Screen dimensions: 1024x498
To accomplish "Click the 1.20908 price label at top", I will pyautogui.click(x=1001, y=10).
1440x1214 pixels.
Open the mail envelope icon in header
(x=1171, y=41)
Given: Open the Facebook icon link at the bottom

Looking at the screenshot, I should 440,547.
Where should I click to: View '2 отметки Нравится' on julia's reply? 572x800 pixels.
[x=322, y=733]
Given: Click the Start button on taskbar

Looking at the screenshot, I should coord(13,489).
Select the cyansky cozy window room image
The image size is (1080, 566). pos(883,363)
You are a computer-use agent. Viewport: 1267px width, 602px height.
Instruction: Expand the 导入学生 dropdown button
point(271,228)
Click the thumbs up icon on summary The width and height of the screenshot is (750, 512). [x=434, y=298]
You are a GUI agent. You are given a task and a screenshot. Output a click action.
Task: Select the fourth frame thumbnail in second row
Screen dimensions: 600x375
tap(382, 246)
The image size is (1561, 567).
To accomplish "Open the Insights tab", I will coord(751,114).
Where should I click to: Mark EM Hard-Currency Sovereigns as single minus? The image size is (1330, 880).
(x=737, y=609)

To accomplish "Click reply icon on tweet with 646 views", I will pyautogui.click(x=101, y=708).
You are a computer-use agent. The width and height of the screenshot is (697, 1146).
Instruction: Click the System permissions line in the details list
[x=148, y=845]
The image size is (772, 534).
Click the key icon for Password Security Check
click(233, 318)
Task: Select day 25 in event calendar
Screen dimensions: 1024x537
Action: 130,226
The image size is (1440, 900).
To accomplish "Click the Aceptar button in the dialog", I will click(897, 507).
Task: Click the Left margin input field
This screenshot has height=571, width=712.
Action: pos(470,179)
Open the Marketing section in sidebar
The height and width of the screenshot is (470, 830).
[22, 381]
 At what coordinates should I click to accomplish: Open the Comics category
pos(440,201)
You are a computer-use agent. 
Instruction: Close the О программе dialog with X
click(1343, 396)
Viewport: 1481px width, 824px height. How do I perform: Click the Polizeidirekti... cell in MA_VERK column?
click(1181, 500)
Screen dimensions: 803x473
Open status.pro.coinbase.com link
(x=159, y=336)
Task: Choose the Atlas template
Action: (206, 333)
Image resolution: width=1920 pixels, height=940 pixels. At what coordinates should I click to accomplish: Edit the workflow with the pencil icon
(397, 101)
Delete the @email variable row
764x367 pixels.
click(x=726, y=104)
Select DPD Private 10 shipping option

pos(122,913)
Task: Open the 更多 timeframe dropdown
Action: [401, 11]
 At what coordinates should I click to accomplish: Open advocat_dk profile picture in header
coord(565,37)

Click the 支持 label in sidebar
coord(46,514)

--*--

_ACTIVITY_
Where the string "computer" shows up in the listing above, copy the line that holds it.

_TASK SOLUTION_
You are a computer-use agent. Viewport: 1267px width, 602px height.
You are a computer-use agent. The width and height of the screenshot is (697, 1146).
You are a computer-use agent. 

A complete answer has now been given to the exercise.